Imaginez la scène : vous êtes à six mois de votre soutenance. Trois années de travail acharné derrière vous. Des nuits blanches, des doutes, quelques moments de grâce aussi. Et voilà que votre directeur de thèse vous regarde, visiblement mal à l’aise, avant de prononcer ces mots glaçants : “Écoute, il y a un problème avec tes analyses. On ne peut pas les exploiter en l’état.”
Cette scène n’est pas fictive. Je l’ai vue se produire des dizaines de fois en quarante ans de carrière dans l’édition académique. Et croyez-moi sur parole : elle est parfaitement évitable.
Selon l’Observatoire de la Vie Étudiante, près de 40% des abandons en doctorat sont liés à des difficultés méthodologiques. L’analyse de données constitue la pierre angulaire de ce processus — c’est le moment où vos hypothèses rencontrent (ou non) la réalité empirique, où votre contribution scientifique prend forme ou s’effondre.

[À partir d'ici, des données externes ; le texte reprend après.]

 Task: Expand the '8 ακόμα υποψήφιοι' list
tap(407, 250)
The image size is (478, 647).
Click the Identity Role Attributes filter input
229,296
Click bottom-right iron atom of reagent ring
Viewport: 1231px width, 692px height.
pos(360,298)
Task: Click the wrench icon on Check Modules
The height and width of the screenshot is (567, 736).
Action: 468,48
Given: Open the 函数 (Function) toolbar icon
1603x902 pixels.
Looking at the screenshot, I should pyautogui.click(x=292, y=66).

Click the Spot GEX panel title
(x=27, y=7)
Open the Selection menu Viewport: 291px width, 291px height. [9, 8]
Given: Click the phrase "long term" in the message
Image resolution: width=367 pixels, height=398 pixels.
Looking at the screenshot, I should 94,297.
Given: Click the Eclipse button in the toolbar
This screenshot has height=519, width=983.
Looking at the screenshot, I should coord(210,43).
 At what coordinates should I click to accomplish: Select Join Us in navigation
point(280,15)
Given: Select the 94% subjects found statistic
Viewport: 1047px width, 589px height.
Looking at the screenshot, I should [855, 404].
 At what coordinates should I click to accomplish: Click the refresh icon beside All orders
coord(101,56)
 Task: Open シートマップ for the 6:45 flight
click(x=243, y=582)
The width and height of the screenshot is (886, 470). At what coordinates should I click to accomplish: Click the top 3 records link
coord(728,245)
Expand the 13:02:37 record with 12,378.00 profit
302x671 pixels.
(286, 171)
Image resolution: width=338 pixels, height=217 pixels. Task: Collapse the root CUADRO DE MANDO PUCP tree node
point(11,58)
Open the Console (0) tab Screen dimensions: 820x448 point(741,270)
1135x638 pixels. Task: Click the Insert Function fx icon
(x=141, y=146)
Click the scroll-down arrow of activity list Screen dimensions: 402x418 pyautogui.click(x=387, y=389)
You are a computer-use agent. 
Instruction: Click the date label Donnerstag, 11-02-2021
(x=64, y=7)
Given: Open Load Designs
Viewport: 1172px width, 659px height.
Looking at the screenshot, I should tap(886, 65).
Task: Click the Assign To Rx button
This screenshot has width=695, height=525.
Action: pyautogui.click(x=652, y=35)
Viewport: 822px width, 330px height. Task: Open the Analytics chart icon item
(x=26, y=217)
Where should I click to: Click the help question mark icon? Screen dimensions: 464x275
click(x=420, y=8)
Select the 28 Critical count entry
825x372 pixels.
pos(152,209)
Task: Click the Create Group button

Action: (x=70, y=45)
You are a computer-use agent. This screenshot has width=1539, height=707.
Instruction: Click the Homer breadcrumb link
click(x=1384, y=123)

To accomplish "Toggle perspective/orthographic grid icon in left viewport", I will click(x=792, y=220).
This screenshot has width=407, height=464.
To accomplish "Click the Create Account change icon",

Pourquoi tant de doctorants brillants trébuchent-ils sur cette étape cruciale ? Personne ne leur a explicitement dit quoi éviter. On vous apprend à collecter des données, parfois à les analyser, mais rarement à anticiper les pièges qui transforment des mois de travail en impasse.
Voici les 7 erreurs fatales que j’ai identifiées au fil des décennies — accompagnées des solutions concrètes pour les éviter.

L’analyse de données : ce pilier qu’on sous-estime systématiquement
Commençons par une vérité que beaucoup découvrent trop tard : votre thèse ne vaut que ce que vaut votre analyse. Belle question de recherche, revue de littérature exhaustive, terrain de collecte impeccable… si l’analyse flanche, tout s’écroule comme un château de cartes.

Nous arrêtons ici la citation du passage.